Kepengurusan baru Ikatan Motor Indonesia (IMI) periode 2025-2030 secara resmi telah dilantik di Jakarta. Pelantikan ini menandai dimulainya era baru bagi organisasi otomotif nasional tersebut. Dengan semangat baru, IMI menargetkan untuk membawa atlet-atlet Indonesia berprestasi di kancah global.
Ketua Umum IMI, Moreno Suprapto, menegaskan komitmennya untuk mewujudkan prestasi internasional. Ia menyatakan dukungan penuh terhadap program kejuaraan dunia seperti MotoGP dan ajang internasional lainnya. Fokus utama adalah mengangkat nama Indonesia melalui talenta-talenta terbaik di olahraga motor.
Selain itu, IMI juga akan memprioritaskan pembinaan atlet sejak usia dini, mulai dari 6 hingga 12 tahun. Langkah ini diharapkan dapat menciptakan regenerasi atlet berkualitas. Organisasi ini juga memiliki pekerjaan besar dalam menyusun regulasi berkendara dan kalender event untuk tahun 2025 mendatang.

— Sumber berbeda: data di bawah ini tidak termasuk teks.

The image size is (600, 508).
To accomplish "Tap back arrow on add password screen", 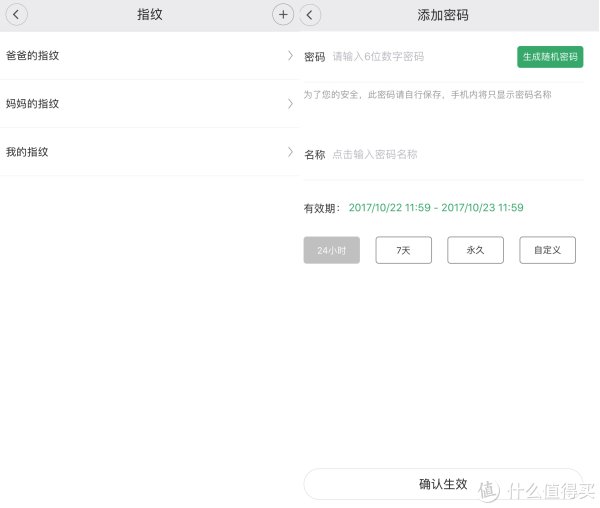I will click(x=311, y=15).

Fokus Utama dan Program Pembinaan IMI
Moreno Suprapto, Ketua Umum IMI, menjelaskan bahwa kepengurusan baru memiliki visi yang jelas. Fokus utama adalah mendorong organisasi agar dapat mewujudkan prestasi di tingkat internasional. Hal ini sejalan dengan upaya meningkatkan standar olahraga motor Indonesia di mata dunia.
Dalam konferensi pers di Jakarta pada Minggu, Moreno menyatakan, "Kami sangat mendukung program dari MotoGP untuk kejuaraan internasional dan kejuaraan-kejuaraan internasional lainnya yang diselenggarakan di Indonesia." Dukungan ini mencerminkan ambisi IMI untuk menjadi tuan rumah ajang balap bergengsi dan memberikan pengalaman berharga bagi atlet lokal.

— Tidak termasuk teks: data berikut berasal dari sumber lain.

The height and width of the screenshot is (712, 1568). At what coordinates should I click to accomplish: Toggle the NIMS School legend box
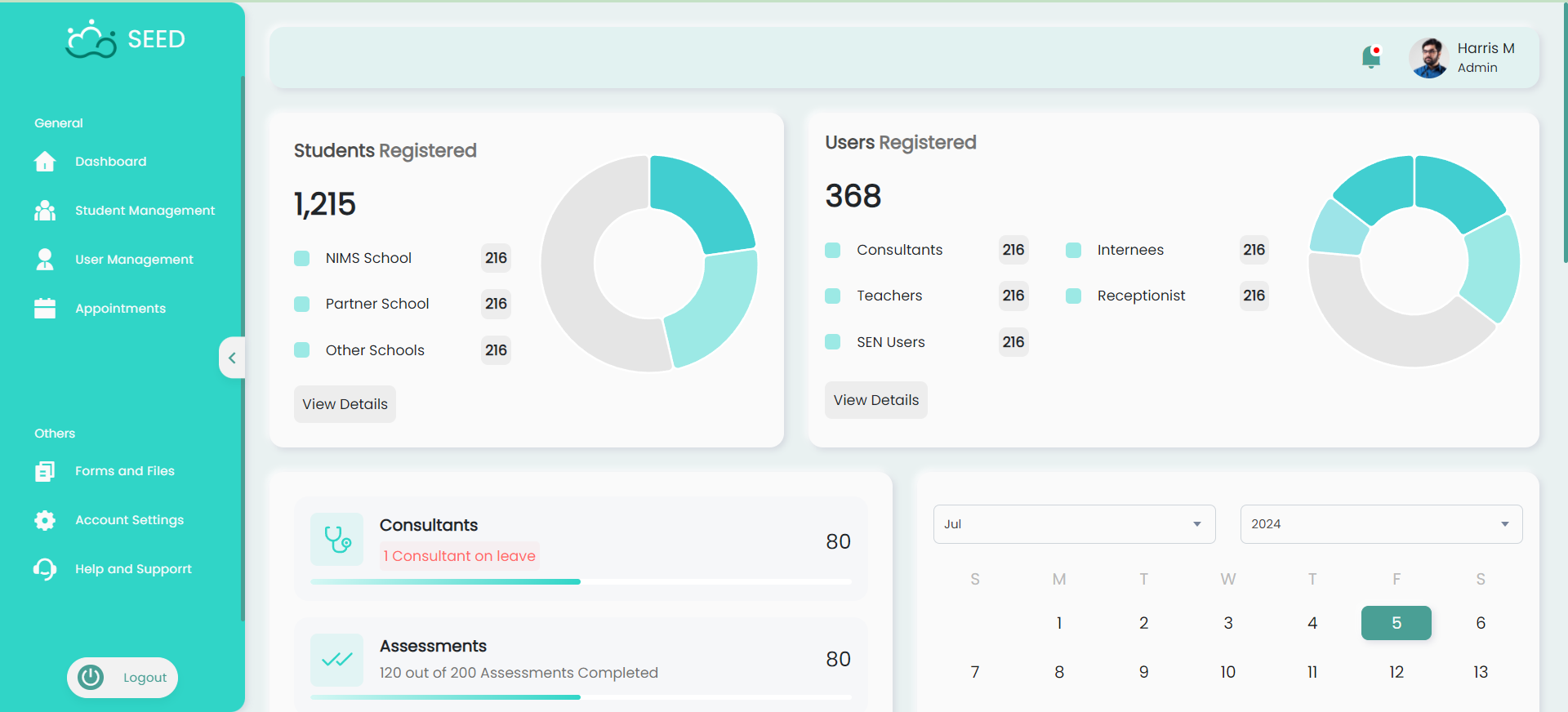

Lebih lanjut, IMI juga menitikberatkan pada aspek pembinaan atlet. Program pembinaan ini mencakup berbagai kategori, mulai dari usia 6, 8, hingga 12 tahun. "Kami Ikatan Motor Indonesia juga fokus pada pembinaan, karena kami secara regulator dari pembinaan sejak dini mulai dari usia 6, 8 hingga 12 tahun lalu juga dari olahraga roda 2 dan roda 4," ujar Moreno.
Selain itu, kepengurusan IMI saat ini dihadapkan pada tugas penting lainnya. Mereka akan menyusun regulasi berkendara yang komprehensif dan merencanakan kalender event untuk tahun 2025. Perencanaan yang matang ini diharapkan dapat mendukung ekosistem olahraga motor yang lebih terstruktur.

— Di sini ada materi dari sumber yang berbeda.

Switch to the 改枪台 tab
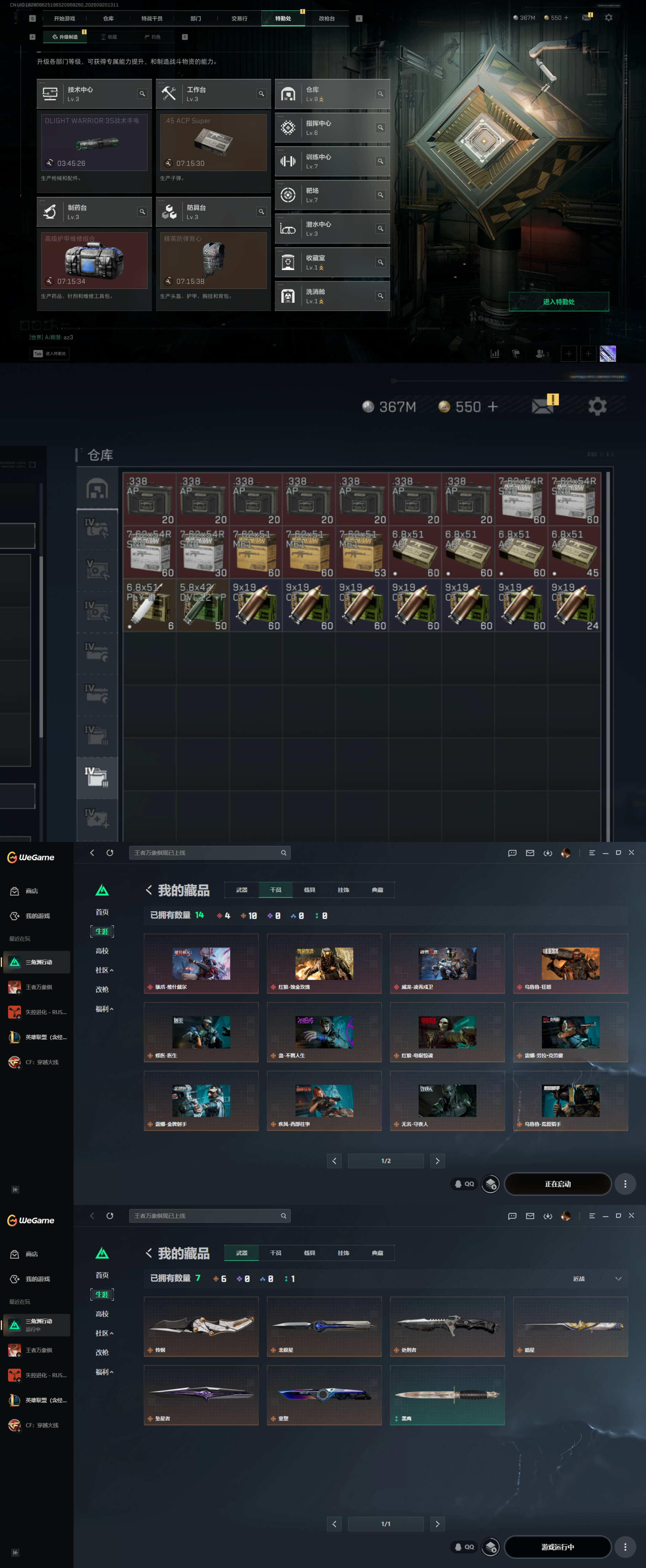The height and width of the screenshot is (1568, 646). (327, 18)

Dukungan KONI dan Langkah Strategis IMI
Komite Olahraga Nasional Indonesia (KONI) Pusat memberikan apresiasi dan harapan besar kepada IMI. Ketua Umum KONI Pusat, Letjen TNI Purn Marciano Norman, meyakini IMI mampu melahirkan atlet-atlet berprestasi di kancah internasional. Harapan ini disampaikan melalui terobosan program yang akan disiapkan IMI.
Marciano Norman mengungkapkan keyakinannya, "Saya yakin di bawah Bapak Moreno, IMI akan melakukan terobosan-terobosan yang memberikan peluang kepada atlet-atlet kita untuk membuat kita semua bangga karena prestasinya." Pernyataan ini menjadi motivasi tambahan bagi kepengurusan baru IMI untuk bekerja lebih keras.
Setelah pelantikan resmi, Pengurus IMI periode 2025-2030 segera merencanakan rapat kerja nasional (rakernas). Rakernas ini akan menjadi forum penting untuk membahas berbagai program kerja strategis. Salah satu agenda utamanya adalah penyusunan kalender event untuk tahun 2026.
Langkah-langkah strategis ini diharapkan dapat memperkuat posisi IMI sebagai federasi olahraga motor terkemuka. Dengan fokus pada prestasi internasional dan pembinaan yang berkelanjutan, IMI berupaya menciptakan masa depan cerah bagi olahraga motor Indonesia. Ini juga termasuk upaya untuk meningkatkan kualitas penyelenggaraan event dan standar keselamatan balap di seluruh Indonesia, memastikan pertumbuhan olahraga yang sehat dan kompetitif.